* Your objective:
Please copy the leading lines of the entries below exactly, concluding with the line in which "Task: Click the 正在生成随机root密码. log line" occurs.
Excerpted records: Begin
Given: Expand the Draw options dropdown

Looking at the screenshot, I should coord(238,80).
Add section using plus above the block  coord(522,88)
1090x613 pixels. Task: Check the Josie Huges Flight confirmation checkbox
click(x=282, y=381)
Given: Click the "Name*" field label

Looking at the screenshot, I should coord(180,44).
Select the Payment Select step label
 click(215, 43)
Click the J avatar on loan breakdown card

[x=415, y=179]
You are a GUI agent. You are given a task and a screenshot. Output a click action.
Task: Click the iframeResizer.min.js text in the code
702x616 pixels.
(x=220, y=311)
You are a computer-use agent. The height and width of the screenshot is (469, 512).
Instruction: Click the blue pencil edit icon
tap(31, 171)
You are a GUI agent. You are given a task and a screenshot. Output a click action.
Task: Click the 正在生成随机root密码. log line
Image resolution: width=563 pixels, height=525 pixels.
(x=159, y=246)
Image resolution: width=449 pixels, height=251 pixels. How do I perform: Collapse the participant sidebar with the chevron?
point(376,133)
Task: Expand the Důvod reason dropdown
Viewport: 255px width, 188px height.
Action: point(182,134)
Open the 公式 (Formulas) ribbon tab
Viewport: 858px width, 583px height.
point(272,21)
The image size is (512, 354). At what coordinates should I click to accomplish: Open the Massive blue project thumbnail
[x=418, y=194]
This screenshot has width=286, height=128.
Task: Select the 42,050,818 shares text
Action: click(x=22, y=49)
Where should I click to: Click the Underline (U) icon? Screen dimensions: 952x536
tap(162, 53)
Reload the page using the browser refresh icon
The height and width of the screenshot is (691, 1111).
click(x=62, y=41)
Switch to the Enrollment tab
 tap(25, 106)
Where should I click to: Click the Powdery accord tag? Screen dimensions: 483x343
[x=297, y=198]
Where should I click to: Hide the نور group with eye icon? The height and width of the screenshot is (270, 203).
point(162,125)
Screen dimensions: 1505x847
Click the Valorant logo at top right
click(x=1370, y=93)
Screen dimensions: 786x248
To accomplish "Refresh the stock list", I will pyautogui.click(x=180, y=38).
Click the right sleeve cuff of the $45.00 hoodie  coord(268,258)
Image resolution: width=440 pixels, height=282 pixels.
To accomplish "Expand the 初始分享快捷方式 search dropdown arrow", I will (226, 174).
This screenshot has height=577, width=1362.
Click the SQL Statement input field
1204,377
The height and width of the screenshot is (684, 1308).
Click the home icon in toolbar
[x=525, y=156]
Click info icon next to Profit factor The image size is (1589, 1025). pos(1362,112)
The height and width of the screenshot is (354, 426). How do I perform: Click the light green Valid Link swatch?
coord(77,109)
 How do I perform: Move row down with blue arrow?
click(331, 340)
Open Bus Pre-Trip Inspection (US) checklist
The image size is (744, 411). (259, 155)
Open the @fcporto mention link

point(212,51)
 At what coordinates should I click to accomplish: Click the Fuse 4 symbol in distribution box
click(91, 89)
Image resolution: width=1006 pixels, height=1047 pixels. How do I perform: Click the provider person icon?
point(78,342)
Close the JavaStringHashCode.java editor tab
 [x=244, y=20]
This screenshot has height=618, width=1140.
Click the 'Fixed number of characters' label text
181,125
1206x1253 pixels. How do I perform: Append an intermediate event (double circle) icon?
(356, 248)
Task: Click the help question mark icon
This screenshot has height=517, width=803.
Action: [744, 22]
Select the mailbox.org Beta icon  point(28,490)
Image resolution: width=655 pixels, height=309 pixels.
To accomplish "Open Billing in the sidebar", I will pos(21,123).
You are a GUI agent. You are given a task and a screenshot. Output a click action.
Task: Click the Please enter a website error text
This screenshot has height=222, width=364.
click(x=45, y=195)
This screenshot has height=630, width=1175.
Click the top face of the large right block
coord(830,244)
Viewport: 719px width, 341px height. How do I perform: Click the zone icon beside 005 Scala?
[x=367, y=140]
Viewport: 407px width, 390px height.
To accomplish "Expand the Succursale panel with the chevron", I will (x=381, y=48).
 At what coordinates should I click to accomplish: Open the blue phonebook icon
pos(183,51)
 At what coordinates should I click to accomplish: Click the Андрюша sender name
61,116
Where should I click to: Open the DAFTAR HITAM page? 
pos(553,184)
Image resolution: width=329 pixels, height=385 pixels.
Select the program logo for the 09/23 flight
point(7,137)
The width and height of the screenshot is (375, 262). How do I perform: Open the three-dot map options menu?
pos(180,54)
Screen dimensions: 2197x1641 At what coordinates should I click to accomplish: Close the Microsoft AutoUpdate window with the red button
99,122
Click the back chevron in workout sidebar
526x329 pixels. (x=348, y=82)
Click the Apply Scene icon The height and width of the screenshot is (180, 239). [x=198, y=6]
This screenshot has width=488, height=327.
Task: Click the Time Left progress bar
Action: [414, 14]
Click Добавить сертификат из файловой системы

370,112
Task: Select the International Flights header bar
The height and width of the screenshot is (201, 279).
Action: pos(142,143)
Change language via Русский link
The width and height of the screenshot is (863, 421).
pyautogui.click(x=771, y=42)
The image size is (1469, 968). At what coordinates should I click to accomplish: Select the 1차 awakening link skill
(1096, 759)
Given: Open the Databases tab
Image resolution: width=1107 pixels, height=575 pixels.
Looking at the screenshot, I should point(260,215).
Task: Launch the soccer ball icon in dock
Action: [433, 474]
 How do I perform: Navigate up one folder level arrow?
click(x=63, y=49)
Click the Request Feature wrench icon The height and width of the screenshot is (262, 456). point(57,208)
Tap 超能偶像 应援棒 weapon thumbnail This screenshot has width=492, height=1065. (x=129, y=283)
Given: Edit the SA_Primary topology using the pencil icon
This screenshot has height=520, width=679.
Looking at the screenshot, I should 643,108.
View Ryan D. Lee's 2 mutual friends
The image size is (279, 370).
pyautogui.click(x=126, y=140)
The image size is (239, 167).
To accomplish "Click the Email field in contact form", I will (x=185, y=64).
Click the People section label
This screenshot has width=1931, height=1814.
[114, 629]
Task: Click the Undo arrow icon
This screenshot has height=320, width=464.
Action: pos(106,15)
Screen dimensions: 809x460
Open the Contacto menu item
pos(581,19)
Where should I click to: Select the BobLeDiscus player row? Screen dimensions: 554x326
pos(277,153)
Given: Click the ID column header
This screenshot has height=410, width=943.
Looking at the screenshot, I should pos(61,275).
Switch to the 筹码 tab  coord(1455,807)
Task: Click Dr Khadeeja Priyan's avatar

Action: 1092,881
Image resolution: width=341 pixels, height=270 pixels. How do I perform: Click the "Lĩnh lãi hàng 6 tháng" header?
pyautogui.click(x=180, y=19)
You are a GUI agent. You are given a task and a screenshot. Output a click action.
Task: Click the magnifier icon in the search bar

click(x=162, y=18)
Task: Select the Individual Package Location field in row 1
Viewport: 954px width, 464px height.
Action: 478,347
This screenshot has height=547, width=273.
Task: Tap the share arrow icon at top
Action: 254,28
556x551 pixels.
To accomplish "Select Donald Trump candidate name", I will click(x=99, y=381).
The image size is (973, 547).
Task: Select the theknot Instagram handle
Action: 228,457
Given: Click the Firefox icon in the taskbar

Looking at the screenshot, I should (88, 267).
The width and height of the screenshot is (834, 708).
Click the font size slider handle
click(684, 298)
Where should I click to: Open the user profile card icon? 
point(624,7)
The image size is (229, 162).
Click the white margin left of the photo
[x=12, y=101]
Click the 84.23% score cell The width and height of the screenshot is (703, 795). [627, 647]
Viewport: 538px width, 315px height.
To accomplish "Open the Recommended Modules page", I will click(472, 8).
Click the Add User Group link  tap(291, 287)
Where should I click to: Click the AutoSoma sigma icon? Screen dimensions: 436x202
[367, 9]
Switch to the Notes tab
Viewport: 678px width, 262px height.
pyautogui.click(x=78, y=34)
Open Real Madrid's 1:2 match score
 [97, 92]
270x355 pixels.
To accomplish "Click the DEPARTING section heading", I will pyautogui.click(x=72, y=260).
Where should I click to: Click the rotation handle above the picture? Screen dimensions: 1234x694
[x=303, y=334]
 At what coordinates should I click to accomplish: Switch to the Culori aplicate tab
Excerpted records: End
* Exercise solution:
Given: Expand the Draw options dropdown

Looking at the screenshot, I should coord(238,80).
Add section using plus above the block  coord(522,88)
1090x613 pixels. Task: Check the Josie Huges Flight confirmation checkbox
click(x=282, y=381)
Given: Click the "Name*" field label

Looking at the screenshot, I should coord(180,44).
Select the Payment Select step label
 click(215, 43)
Click the J avatar on loan breakdown card

[x=415, y=179]
You are a GUI agent. You are given a task and a screenshot. Output a click action.
Task: Click the iframeResizer.min.js text in the code
702x616 pixels.
(x=220, y=311)
You are a computer-use agent. The height and width of the screenshot is (469, 512).
Instruction: Click the blue pencil edit icon
tap(31, 171)
You are a GUI agent. You are given a task and a screenshot. Output a click action.
Task: Click the 正在生成随机root密码. log line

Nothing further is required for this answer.